Update (12/11/07)Seth Godin just posted about privacy online asking a similar question …

7 thoughts on “How Much Does Online Privacy Matter To You?”

  1. Privacy matters a lot for me. I hardly used facebook, and the profile I created contains merely wrong information and no pictures. I try to use mail to provide my real identity to friends so they do not reject invitations. Paranoid? Maybe, I’m even making a plug-in which generates false queries on Google to manage my search profile (https://squigglesr.free.fr).
    In fact, I think I have nothing to hide. But if I’m wrong… it’ll be too late.
    Why most people don’t care about privacy? Because they do not realize they already lost it. Ask tabloid’s favorite targets how much they care about privacy and you’ll have a different point of view. How should feel AOL clients whose queries have been released last year?

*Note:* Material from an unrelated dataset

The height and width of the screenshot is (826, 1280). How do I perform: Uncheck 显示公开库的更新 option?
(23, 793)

Some of them should not be very proud now.
    Do I really care if my yesterday queries are released today ? No. But what if my ten years old queries are released? During last ten years, I may have changed my opinion. And as Richelieu said: “Give me six lines written by the most honorable of men, and I will find an excuse in them to hang him.”

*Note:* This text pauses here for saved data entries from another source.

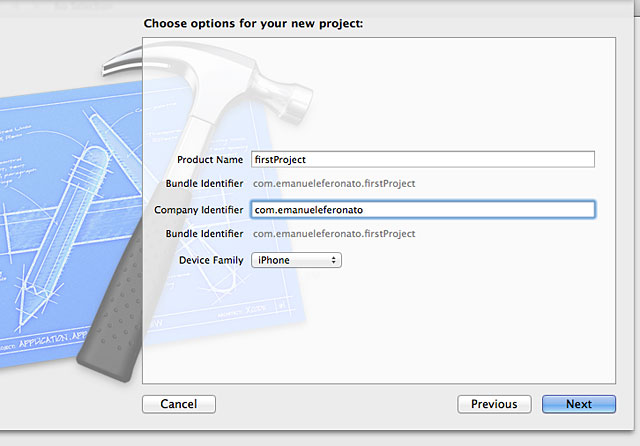Click Next to continue project setup
Viewport: 640px width, 446px height.
579,404
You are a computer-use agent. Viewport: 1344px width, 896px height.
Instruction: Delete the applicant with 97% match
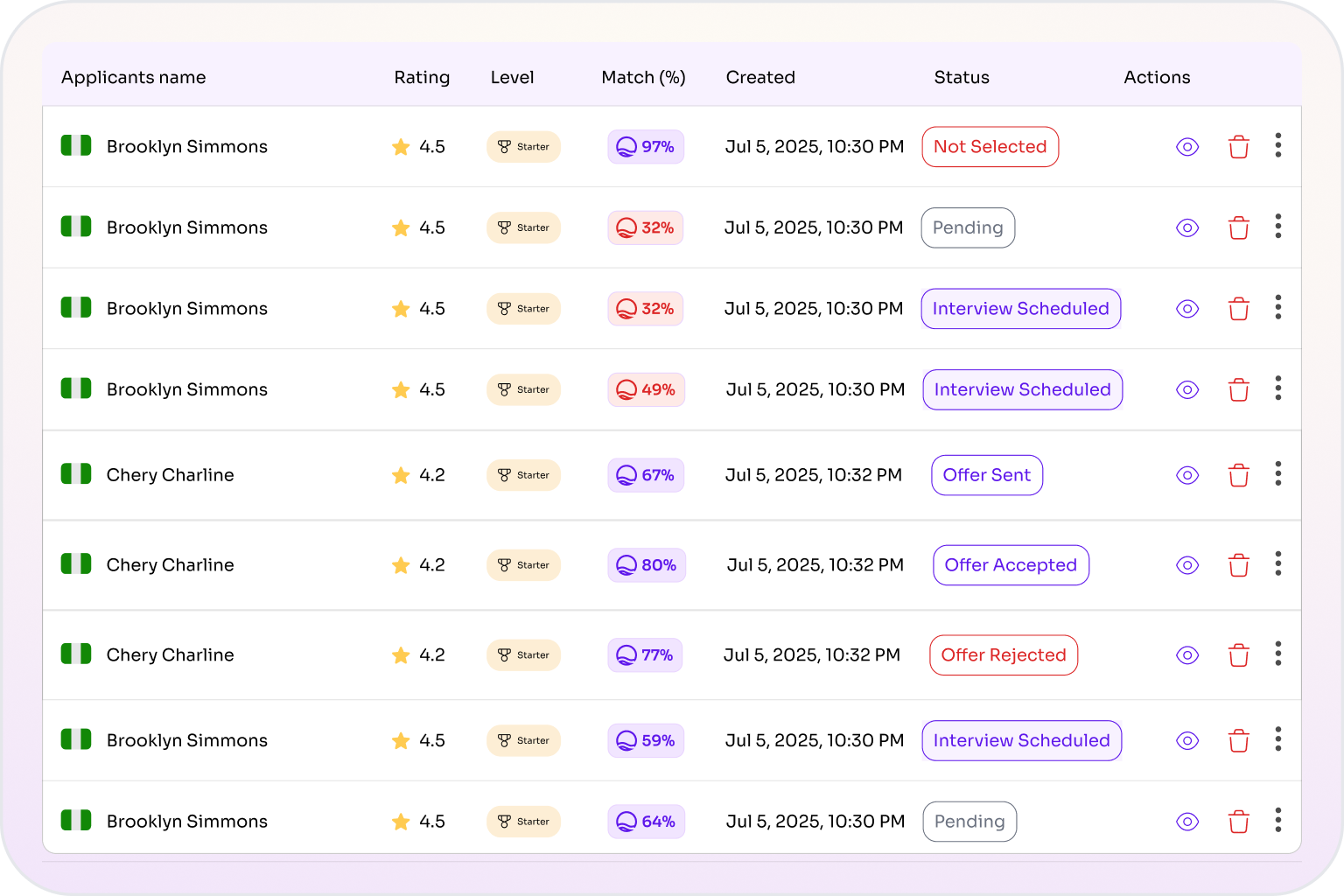(1238, 147)
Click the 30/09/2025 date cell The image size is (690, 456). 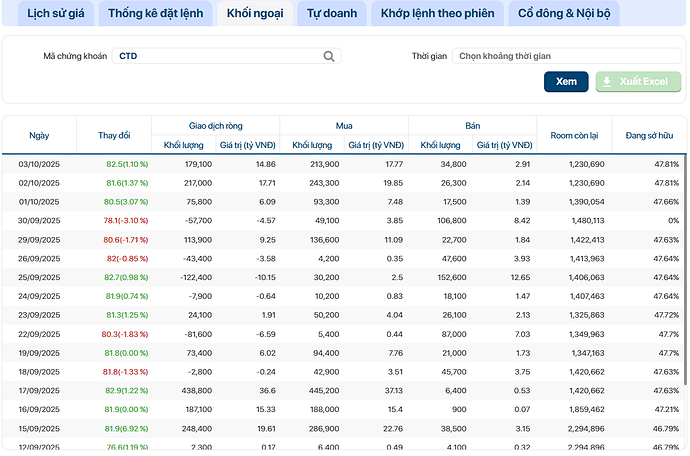[x=39, y=220]

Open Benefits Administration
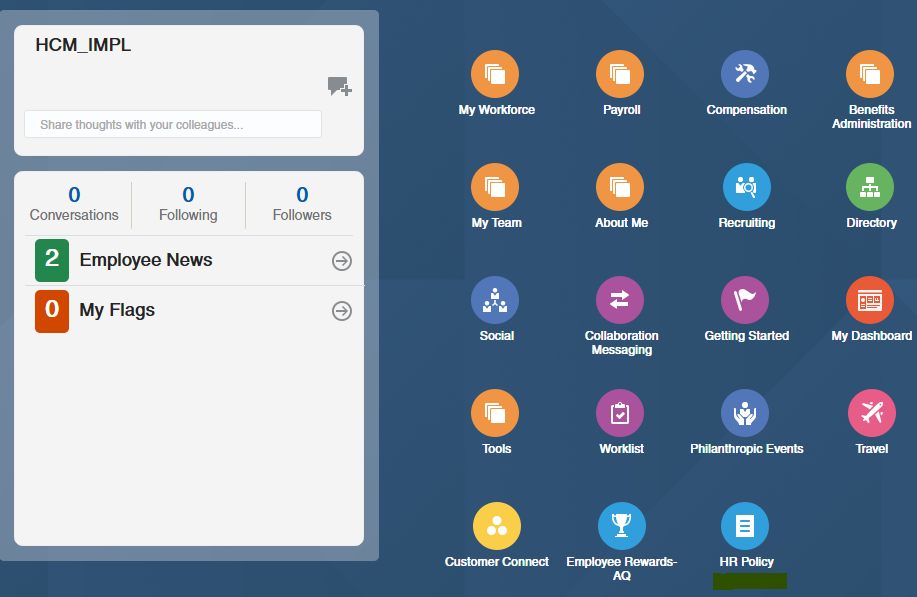[869, 74]
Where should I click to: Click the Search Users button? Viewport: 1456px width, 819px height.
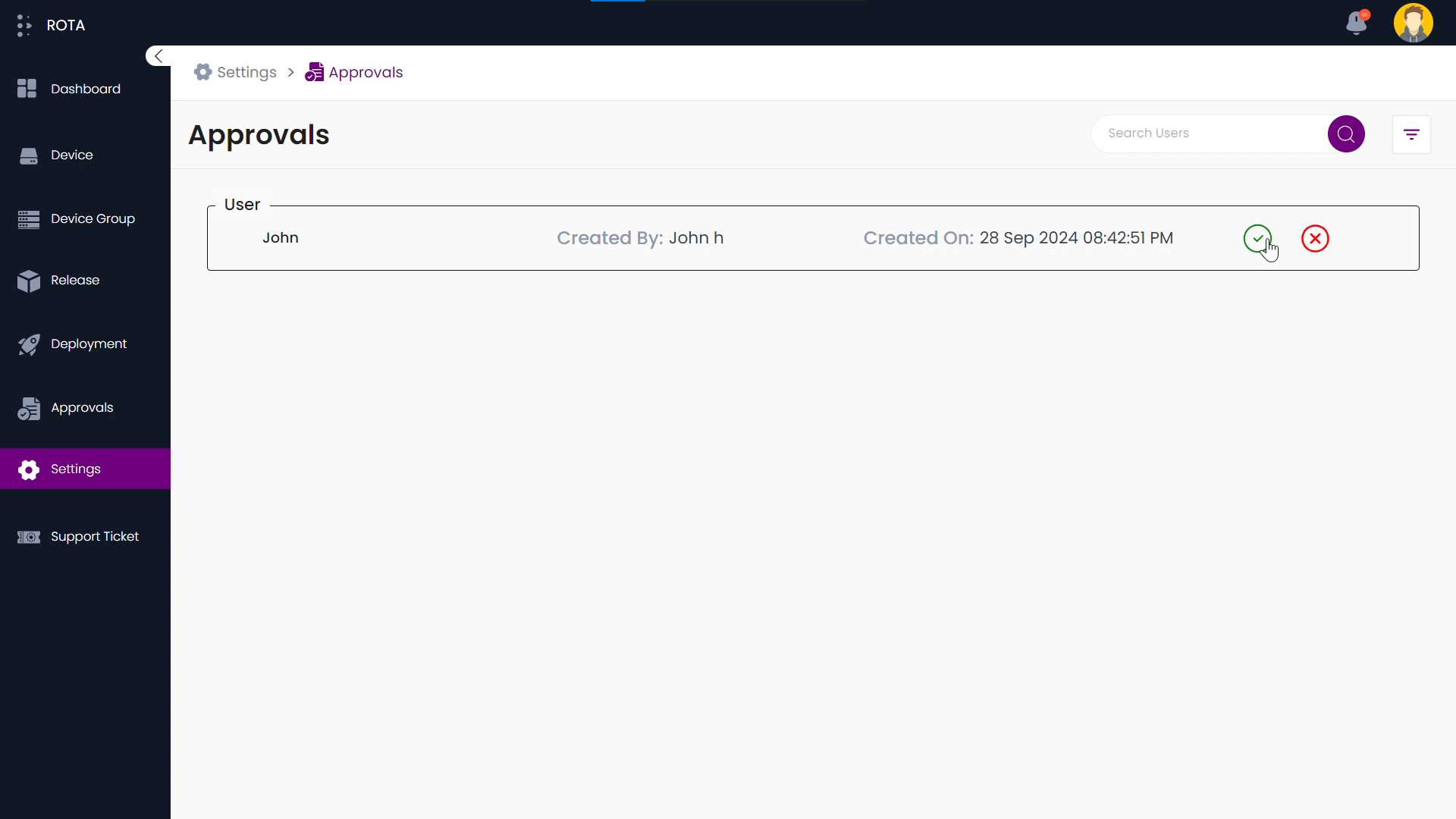[x=1346, y=133]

    But the real question is, why do they care so much about our privacy when simply letting us manage our profile is not so hard and could avoid them to appear so intrusive? Not sure the information we’ll remove will make ads irrelevant.

    Should have a look on Google master plane video. (available on youtube 🙂

    Reply
  2. You’ve hit the right note. Just this morning, I logged onto facebook and saw an invitation to “Social Chat” application from a friend. Out of curiosity, I installed it and I was dumbstruck for a moment when a private message popped up on my screen asking me for, A/S/L

    A/S/L has been out of the online dialog for the last 8 years atleast. Atleast out of my dialog. I was frankly, a little freaked and worried that I had too much personal information on facebook.

    Privacy is important to me, more so now than ever because it is so easy to find information about me. All the digital turds we’ve spread on the internet are easily collated on place like spock.com.

    I’m curious to see what others think.

    Reply
  3. Hi Rohit.

    I agree that most people lessen their personal “privacy settings” when joining a social network. Implicitly, they have agreed to share their information with members of that network (and with the network’s advertisers).

    Most people, however, have little idea how much information they have left floating in the online data cloud. Beacon forced some people to calculate what information they had in fact released since completing an online transaction, joining a 2.0 app then abandoning it, or sending messages to a Usenet group in 1994.

    The idea of an online identity should be separated from your identity as a member of a social network. Your online identity is composed of many, many separate negotiations with online suppliers, databases and communities. Most online users may not have an accurate or even approximate idea of the extent of their online identity.

    Algorithms are capable of making associations between online memberships, friendships and transactions that we never would have thought possible – and that is why Beacon was so jarring to a number of people.

    By the way, we have prepared a video on the implications social networking may have on your online identity:

    https://www.youtube.com/watch?v=X7gWEgHeXcA

    Colin McKay
    Director of Communications
    Office of the Privacy Commissioner of Canada

    Reply
  4. Hi!!!!!
    Online privacy is the key factor in any online business and if the software we use is not updated then we are up to some serious problems.Online marketing business primarily depends on the factor of secure money tranfer.